La loi du 19 juillet 2019 a apporté des précisions sur l’exercice du droit de vote des associés détenant des titres sociaux ayant fait l’objet d’un démembrement de propriété (nue-propriété/usufruit). Dans une position adoptée récemment, l’ANSA (Association Nationale des Sociétés par Actions) a commenté une partie du nouveau dispositif pour les sociétés anonymes.

La loi MOHAMED SOILIHI du 19 juillet 2019 a introduit une modification de l’article 1844 du code civil relatif aux droits des usufruitiers et nus propriétaires. Elle énonce qu’usufruitiers et nus propriétaires ont le droit de « participer » aux décisions collectives. Sauf que la notion de participation n’est pas définie. Il semble raisonnable d’en déduire que chacun a le droit d’être convoqué aux réunions des associés lorsque les décisions sont prises à l’occasion d’assemblées générales, quid en cas de décision adoptée sous une autre forme ? Mais rien n’est certain, rappelons que la Cour de cassation (3ème Chambre civile, arrêt du 15/09/2016) avait considéré qu’en l’absence de droit de vote il n’existait pas de droit à participer aux assemblées).

En matière de droit de vote, l’article 1844 alinéa 3 précise que « Le droit de vote appartient au nu-propriétaire, sauf pour les décisions concernant l’affectation des bénéfices, où il est réservé à l’usufruitier. Toutefois, pour les autres décisions, le nu-propriétaire et l’usufruitier peuvent convenir que le droit de vote sera exercé par l’usufruitier. »

Cet alinéa soulève plusieurs interrogations, en particulier celle qui nous intéresse ici, qui consiste à se demander s’il est applicable à toutes les formes de sociétés ?

> Consigne 1
Recopiez mot pour mot le passage du texte sur le démembrement des titres sociaux compris entre « La loi du 19 » et « les sociétés anonymes. », ces deux bornes incluses.
> Consigne 2
D'après le texte sur le démembrement des titres sociaux, à qui l'article 1844 alinéa 3 réserve-t-il le droit de vote pour les décisions concernant l'affectation des bénéfices ?
> Consigne 3
Poursuivez le texte sur le démembrement des titres sociaux à partir de sa dernière phrase.

> Données disponibles
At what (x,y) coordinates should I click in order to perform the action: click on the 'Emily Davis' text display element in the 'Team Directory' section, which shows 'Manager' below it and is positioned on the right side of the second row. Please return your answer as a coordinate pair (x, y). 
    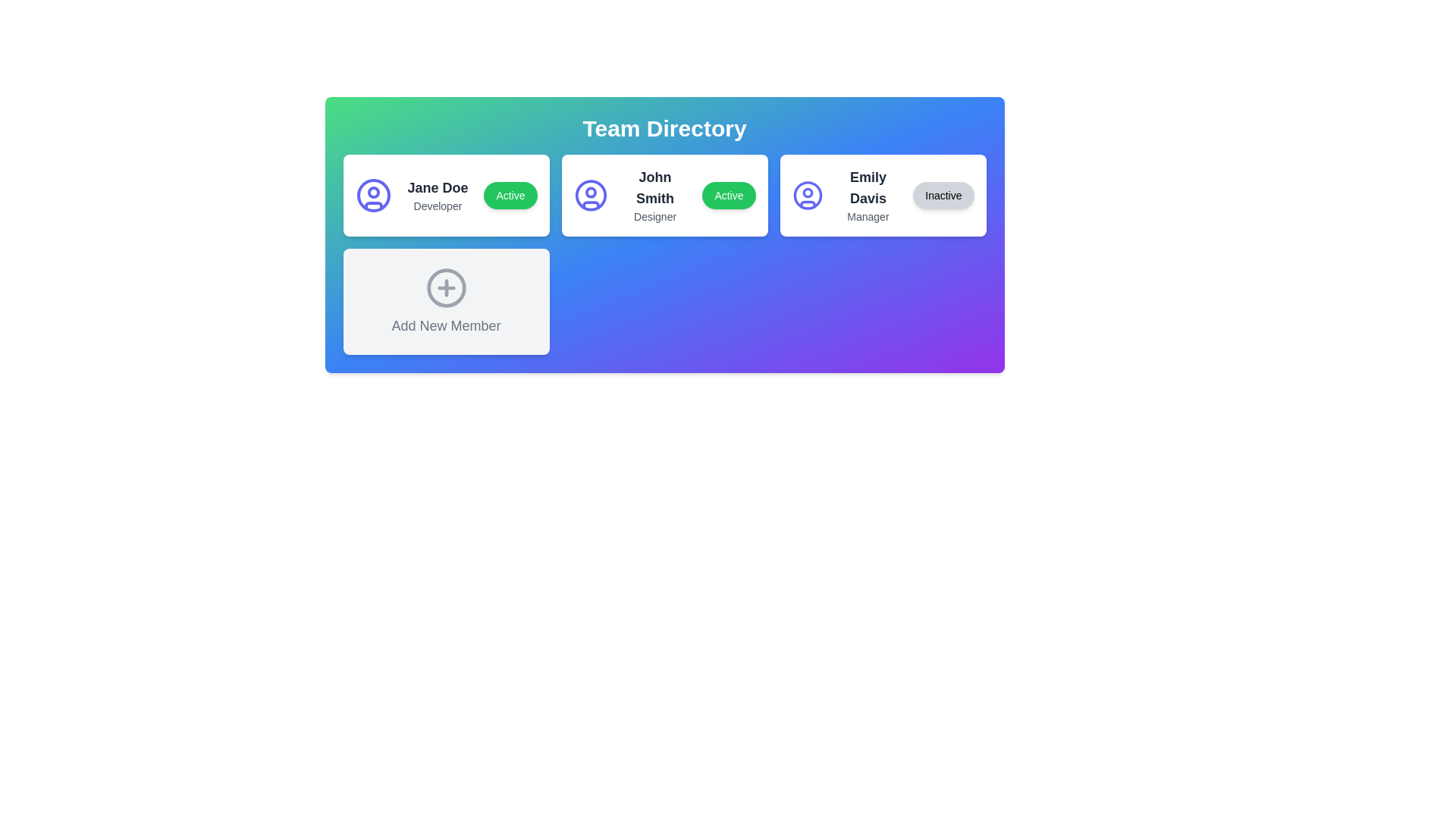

> Résultat attendu 1
La loi du 19 juillet 2019 a apporté des précisions sur l’exercice du droit de vote des associés détenant des titres sociaux ayant fait l’objet d’un démembrement de propriété (nue-propriété/usufruit). Dans une position adoptée récemment, l’ANSA (Association Nationale des Sociétés par Actions) a commenté une partie du nouveau dispositif pour les sociétés anonymes.

> Résultat attendu 2
À l'usufruitier.

> Résultat attendu 3
L’Association Nationale des Sociétés par Actions a donc pris position sur cette question, et considère que la faculté d’aménagement conventionnel (c’est-à-dire par un contrat extérieur au statuts) entre usufruitier et nu propriétaire ne s’applique pas aux sociétés anonymes (ni aux sociétés en commandite par actions, par envoi de l’article L 226-1 du code de commerce), car il existe une règle particulière de répartition des droits de vote dans cette société. (L’article L-225-110 du code de commerce qui prévoit que le droit de vote appartient à l’usufruitier dans les assemblées générales ordinaires, et au nu propriétaire dans les assemblées générales extraordinaires). L’article L 225-110 du code de commerce, alinéa 4 prévoit que les statuts peuvent déroger à cette règle, l’ANSA considérant donc que seuls les statuts peuvent le prévoir pour les Société Anonyme, toujours et uniquement pour les décisions autres que celles concernant l’affectation des bénéfices.

L’article L 225-110 du code de commerce n’étant pas applicable aux sociétés par actions simplifiées, la faculté d’aménagement conventionnel du droit de vote leur serait applicable.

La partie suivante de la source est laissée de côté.